I wish nothing but the best for you,

Don’t forget me, I beg…

Someone like you - Adele

 

 

« Elena! »

Non mi ricordavo come ero arrivato lì. Cioè, sapevo di voler rimediare al casino che avevo fatto, ma proprio erano spariti dalla mia mente i ricordi delle ultime ore. Come c’ero arrivato al cortile della scuola?

Era sabato, avevo appena terminato le mie ore di scuola solite, ma non mi ricordavo nemmeno di essermi alzato dal letto quella mattina. Ero giunto lì, vicino ad Elena, l’avevo chiamata e basta. Tutto il resto era scivolato via dalla mia mente, non era importante.

L’unica cosa che importava era che lei era lì, in tutto il suo splendore. Appena la chiamai si voltò a guardarmi, ed io stupidamente rimasi impalato, con la bocca aperta, immobile, senza sapere cosa dire. Imbarazzato, rivolsi il capo a terra, studiando le mie scarpe.

C’era un motivo per cui non riuscivo a guardarla negli occhi. Aveva quella luce che, insolita, non risplende in ogni universo, ma si limita ad avere un focolaio dentro poche persone. Quelle che solitamente non nota mai nessuno. E poi, d’un tratto, cominciano a risplendere come sotto ad un lampione. E il lampione, in quel momento, avrei tanto voluto essere io.

Continuando a guardare a terra, mi accorsi con terrore che due paia di scarpe avevano raggiunto le mie. Erano delle normali converse nere un po’ usate, un piede minuto, come quello di una ragazza. Sofia aveva delle converse nere? Non me lo ricordavo, però in quel momento avrei tanto voluto che fosse lei quella davanti a me, per non dover fare altre figuracce e per non affrontare la situazione.

Da quanto sei così codardo?, diceva la voce dentro di me – che fosse quella maledetta coscienza di cui tanti parlano? – facendosi sempre sentire nei momenti meno opportuni.

Alzai gli occhi con cautela, certo di beccarmi minimo uno schiaffo.

Elena era davanti a me, che mi guardava con un sopracciglio alzato. Indossava una giacca nera un po’ troppo grande per lei, che la faceva sembrare ancora più minuta di quanto non fosse. Al collo risplendeva l’argento della sua collana, come a volermi ricordare che c’era una presenza lì con noi e che non ci avrebbe lasciati mai da soli: suo fratello. Cercai di togliermi quell’orribile pensiero e cominciai a guardare Elena da più vicino di quanto avessi mai fatto fino ad allora.
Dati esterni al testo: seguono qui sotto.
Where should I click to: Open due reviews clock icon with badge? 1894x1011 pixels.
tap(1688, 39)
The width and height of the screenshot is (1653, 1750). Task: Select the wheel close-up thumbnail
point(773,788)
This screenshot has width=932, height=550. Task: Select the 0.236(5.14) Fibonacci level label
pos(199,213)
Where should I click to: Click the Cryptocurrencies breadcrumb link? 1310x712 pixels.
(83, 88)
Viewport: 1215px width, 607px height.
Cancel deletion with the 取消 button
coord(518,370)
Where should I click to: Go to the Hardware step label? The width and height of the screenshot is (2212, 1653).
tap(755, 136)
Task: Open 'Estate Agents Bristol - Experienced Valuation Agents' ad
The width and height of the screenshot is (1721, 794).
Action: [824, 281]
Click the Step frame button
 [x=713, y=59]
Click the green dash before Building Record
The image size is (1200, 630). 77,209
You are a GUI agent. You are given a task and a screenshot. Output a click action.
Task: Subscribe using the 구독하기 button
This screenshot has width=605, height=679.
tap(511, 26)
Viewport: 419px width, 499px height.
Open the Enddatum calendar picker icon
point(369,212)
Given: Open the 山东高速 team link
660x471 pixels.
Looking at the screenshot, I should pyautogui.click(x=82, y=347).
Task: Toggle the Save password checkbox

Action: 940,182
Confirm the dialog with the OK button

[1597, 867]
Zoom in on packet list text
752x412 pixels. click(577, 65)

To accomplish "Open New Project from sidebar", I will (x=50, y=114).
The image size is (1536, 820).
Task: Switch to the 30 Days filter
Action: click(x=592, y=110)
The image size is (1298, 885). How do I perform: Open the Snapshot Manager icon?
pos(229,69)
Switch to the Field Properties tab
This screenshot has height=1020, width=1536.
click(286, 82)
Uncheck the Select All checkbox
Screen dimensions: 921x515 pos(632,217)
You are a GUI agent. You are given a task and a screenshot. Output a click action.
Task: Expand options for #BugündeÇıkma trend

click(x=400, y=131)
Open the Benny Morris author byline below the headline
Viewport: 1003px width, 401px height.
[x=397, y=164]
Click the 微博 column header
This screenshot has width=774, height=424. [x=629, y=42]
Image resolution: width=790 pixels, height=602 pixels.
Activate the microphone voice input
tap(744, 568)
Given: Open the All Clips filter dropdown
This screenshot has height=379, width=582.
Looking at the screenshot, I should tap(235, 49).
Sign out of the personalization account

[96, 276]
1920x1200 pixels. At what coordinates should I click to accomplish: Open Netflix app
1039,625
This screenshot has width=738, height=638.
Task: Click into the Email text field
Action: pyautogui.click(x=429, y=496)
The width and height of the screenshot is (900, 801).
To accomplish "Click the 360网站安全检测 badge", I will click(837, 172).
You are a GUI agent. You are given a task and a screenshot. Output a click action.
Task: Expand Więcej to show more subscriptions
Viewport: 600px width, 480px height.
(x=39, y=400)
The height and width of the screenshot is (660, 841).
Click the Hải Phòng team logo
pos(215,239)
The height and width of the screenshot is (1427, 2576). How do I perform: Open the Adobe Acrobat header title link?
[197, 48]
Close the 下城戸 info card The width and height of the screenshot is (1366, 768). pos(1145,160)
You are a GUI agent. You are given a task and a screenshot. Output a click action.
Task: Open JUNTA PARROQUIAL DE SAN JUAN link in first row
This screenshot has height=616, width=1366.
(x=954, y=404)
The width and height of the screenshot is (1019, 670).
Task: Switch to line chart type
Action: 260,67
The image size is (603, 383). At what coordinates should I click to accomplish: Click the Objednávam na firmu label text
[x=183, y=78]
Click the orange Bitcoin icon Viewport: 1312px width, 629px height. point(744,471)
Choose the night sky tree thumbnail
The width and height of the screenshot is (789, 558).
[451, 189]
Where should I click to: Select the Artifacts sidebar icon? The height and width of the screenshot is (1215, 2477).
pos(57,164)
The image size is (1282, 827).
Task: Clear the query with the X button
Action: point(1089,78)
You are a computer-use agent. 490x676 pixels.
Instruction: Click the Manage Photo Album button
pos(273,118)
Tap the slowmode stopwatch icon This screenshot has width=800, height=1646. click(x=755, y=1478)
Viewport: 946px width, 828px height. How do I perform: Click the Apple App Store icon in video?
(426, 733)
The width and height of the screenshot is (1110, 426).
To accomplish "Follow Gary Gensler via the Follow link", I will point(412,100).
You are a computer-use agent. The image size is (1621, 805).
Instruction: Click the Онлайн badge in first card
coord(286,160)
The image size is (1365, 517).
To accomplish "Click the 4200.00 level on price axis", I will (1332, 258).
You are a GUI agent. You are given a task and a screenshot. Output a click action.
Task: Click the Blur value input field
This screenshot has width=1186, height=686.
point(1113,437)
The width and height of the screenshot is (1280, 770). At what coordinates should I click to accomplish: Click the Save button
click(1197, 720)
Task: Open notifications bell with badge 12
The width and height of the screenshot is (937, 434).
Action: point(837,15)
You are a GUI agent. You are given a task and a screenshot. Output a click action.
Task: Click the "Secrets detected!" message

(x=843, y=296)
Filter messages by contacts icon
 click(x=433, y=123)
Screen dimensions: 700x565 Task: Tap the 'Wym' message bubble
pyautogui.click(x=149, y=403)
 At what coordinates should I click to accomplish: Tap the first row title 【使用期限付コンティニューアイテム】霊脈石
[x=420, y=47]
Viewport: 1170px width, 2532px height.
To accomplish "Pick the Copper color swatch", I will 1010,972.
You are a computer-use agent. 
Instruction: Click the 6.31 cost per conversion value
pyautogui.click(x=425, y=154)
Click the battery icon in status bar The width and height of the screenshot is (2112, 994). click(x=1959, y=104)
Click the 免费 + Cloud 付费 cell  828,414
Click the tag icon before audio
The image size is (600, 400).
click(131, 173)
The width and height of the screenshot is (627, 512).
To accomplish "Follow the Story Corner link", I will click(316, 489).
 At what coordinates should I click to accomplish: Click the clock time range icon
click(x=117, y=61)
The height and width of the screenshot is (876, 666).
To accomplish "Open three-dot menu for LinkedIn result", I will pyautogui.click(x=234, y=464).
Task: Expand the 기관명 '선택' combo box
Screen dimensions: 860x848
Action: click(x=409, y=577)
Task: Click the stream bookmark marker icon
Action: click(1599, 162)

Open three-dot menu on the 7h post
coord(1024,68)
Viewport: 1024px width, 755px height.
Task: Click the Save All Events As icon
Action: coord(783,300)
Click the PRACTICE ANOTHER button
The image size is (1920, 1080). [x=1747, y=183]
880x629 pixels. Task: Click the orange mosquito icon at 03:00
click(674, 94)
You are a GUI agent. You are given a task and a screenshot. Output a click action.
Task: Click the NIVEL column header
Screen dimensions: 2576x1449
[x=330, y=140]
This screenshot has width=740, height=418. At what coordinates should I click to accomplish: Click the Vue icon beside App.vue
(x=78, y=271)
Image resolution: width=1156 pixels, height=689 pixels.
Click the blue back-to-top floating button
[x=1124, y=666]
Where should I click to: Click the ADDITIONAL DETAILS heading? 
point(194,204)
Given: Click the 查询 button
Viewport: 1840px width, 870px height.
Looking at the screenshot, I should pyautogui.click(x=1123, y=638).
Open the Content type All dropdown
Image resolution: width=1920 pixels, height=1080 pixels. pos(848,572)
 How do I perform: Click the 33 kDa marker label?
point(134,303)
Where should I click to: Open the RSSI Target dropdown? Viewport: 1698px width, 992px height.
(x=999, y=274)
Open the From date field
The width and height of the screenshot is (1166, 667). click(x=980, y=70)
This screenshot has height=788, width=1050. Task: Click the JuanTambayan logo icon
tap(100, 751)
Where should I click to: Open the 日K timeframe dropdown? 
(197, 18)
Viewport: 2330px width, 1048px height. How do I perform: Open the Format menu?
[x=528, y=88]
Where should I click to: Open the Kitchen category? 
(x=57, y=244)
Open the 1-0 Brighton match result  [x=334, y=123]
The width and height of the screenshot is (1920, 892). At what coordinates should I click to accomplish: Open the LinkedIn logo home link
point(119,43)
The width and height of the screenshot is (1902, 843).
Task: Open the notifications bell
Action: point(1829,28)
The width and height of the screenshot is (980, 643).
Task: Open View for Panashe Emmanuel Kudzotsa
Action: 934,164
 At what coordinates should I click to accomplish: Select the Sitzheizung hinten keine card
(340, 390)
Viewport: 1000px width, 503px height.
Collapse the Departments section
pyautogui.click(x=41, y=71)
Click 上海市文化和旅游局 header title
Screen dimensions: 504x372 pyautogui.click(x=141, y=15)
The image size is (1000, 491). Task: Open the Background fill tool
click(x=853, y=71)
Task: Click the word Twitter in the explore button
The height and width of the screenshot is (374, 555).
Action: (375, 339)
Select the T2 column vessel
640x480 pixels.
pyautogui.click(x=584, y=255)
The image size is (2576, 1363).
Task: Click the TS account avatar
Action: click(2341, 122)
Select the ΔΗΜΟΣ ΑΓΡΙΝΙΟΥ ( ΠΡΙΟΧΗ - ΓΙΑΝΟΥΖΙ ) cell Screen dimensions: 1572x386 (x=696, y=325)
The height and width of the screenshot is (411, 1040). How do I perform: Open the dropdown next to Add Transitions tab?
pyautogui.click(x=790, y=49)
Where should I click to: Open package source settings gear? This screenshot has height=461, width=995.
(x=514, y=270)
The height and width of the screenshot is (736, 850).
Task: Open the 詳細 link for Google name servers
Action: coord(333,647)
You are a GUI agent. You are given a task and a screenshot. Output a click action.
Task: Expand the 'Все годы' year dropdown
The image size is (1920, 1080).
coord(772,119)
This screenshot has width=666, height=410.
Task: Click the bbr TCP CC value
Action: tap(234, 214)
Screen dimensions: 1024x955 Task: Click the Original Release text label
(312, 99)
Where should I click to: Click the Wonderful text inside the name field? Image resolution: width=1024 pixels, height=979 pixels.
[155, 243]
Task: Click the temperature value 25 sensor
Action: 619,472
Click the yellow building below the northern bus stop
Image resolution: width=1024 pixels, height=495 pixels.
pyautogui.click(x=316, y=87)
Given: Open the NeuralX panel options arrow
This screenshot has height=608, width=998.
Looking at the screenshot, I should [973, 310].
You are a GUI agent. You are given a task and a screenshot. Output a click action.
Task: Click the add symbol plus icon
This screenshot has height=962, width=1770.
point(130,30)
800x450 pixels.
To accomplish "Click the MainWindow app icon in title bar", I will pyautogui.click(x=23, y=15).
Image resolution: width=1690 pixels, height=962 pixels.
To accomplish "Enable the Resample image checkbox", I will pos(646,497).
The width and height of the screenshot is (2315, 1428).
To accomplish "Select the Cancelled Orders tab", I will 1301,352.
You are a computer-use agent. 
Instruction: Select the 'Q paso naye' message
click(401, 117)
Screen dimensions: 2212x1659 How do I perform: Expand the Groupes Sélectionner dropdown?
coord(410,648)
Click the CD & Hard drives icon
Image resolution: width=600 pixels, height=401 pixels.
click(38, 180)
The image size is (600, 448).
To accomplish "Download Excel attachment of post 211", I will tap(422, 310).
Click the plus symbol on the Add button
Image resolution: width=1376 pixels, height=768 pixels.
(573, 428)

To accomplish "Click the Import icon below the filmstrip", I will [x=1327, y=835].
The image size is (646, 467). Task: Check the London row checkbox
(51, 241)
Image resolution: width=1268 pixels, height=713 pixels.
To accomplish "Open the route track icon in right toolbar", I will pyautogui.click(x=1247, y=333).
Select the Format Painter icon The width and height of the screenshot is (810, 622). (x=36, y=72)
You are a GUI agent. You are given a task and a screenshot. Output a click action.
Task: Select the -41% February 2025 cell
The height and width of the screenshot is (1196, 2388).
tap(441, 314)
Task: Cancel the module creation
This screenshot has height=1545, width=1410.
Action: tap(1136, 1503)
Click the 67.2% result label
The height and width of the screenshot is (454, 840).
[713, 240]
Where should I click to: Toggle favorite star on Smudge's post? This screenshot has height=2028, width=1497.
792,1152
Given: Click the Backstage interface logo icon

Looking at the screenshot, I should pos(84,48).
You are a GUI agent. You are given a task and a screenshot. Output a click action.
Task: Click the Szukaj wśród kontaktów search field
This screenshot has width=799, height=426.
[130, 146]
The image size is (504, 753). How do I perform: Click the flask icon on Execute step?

Gli occhi azzurri erano circondati da un leggero cenno di matita nera e erano circondati da tracce di occhiaie. Probabilmente ce le aveva sempre avute, ma io non l’avevo mai notato. Sembrava davvero stanca, come se non dormisse da secoli, o come se ne stesse patendo più di quanto una persona fosse in grado di sopportare; o forse era solo il fatto che sapevo che era così che me lo faceva vedere?

Era allarmante come tutto intorno a noi si fosse improvvisamente fermato, come se non esistesse null’altro.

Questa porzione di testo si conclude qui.